# EXERCISE PROMPT:
Give back only the lines in the records below from the one with "Контакты (296, 7)" to the one with "Les vins en trois couleurs (64, 1139)", both inclusive, word for word.

[Stored entries]
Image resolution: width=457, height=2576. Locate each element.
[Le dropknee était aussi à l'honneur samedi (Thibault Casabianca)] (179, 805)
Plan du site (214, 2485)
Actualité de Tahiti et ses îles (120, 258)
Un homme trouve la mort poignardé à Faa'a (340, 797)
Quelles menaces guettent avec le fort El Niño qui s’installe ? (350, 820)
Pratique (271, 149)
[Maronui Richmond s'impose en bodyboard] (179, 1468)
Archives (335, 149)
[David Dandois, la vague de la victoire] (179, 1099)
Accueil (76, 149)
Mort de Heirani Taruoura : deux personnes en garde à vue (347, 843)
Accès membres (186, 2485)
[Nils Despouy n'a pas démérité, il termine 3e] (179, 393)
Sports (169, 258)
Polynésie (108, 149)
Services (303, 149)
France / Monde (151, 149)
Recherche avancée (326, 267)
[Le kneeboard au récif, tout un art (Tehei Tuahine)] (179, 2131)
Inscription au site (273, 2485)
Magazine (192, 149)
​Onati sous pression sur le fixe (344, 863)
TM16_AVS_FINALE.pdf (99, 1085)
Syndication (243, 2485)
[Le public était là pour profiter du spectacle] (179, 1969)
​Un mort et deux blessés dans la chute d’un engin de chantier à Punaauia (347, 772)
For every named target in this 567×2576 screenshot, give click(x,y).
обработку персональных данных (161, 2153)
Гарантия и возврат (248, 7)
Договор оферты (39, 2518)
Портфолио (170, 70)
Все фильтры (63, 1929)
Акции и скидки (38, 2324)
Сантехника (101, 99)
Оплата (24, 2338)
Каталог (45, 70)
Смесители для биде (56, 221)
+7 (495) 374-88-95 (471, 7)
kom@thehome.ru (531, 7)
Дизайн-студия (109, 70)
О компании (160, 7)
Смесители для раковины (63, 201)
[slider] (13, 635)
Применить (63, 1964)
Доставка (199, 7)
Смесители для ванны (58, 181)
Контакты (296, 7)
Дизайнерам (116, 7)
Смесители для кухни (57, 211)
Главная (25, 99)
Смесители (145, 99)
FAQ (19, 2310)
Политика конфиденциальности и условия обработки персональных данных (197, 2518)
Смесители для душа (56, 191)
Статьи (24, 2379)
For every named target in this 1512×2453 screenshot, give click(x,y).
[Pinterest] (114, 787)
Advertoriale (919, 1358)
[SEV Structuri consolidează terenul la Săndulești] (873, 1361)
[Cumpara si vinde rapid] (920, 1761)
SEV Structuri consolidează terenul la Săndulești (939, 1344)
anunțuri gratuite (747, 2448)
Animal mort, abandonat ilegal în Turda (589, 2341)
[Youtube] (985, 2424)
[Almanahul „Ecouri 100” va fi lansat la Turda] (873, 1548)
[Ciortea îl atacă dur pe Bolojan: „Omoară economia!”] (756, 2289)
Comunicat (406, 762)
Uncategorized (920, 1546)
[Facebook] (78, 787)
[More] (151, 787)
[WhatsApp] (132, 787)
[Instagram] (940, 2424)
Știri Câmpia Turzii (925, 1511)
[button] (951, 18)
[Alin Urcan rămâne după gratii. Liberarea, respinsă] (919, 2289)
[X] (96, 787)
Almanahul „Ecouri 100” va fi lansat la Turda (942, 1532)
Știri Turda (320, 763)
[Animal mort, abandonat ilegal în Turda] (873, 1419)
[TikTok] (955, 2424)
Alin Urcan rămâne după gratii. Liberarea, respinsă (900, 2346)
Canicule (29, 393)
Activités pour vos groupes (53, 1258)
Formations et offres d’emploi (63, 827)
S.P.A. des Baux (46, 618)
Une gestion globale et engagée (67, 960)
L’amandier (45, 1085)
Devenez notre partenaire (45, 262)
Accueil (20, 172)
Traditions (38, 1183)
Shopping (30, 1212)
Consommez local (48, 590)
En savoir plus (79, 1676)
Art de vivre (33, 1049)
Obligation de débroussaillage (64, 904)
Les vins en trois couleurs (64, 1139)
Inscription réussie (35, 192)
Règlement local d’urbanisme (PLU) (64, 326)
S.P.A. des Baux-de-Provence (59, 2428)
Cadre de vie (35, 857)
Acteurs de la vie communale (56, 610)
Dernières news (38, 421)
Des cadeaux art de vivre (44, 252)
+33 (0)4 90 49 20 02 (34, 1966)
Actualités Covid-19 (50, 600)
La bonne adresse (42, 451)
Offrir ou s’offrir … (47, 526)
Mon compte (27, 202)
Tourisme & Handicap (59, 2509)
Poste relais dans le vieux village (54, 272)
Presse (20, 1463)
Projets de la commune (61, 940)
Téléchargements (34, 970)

# OUTPUT FOR THIS TASK:
Контакты (296, 7)
Дизайнерам (116, 7)
Смесители для кухни (57, 211)
Главная (25, 99)
Смесители (145, 99)
FAQ (19, 2310)
Политика конфиденциальности и условия обработки персональных данных (197, 2518)
Смесители для душа (56, 191)
Статьи (24, 2379)
For every named target in this 1512×2453 screenshot, give click(x,y).
[Pinterest] (114, 787)
Advertoriale (919, 1358)
[SEV Structuri consolidează terenul la Săndulești] (873, 1361)
[Cumpara si vinde rapid] (920, 1761)
SEV Structuri consolidează terenul la Săndulești (939, 1344)
anunțuri gratuite (747, 2448)
Animal mort, abandonat ilegal în Turda (589, 2341)
[Youtube] (985, 2424)
[Almanahul „Ecouri 100” va fi lansat la Turda] (873, 1548)
[Ciortea îl atacă dur pe Bolojan: „Omoară economia!”] (756, 2289)
Comunicat (406, 762)
Uncategorized (920, 1546)
[Facebook] (78, 787)
[More] (151, 787)
[WhatsApp] (132, 787)
[Instagram] (940, 2424)
Știri Câmpia Turzii (925, 1511)
[button] (951, 18)
[Alin Urcan rămâne după gratii. Liberarea, respinsă] (919, 2289)
[X] (96, 787)
Almanahul „Ecouri 100” va fi lansat la Turda (942, 1532)
Știri Turda (320, 763)
[Animal mort, abandonat ilegal în Turda] (873, 1419)
[TikTok] (955, 2424)
Alin Urcan rămâne după gratii. Liberarea, respinsă (900, 2346)
Canicule (29, 393)
Activités pour vos groupes (53, 1258)
Formations et offres d’emploi (63, 827)
S.P.A. des Baux (46, 618)
Une gestion globale et engagée (67, 960)
L’amandier (45, 1085)
Devenez notre partenaire (45, 262)
Accueil (20, 172)
Traditions (38, 1183)
Shopping (30, 1212)
Consommez local (48, 590)
En savoir plus (79, 1676)
Art de vivre (33, 1049)
Obligation de débroussaillage (64, 904)
Les vins en trois couleurs (64, 1139)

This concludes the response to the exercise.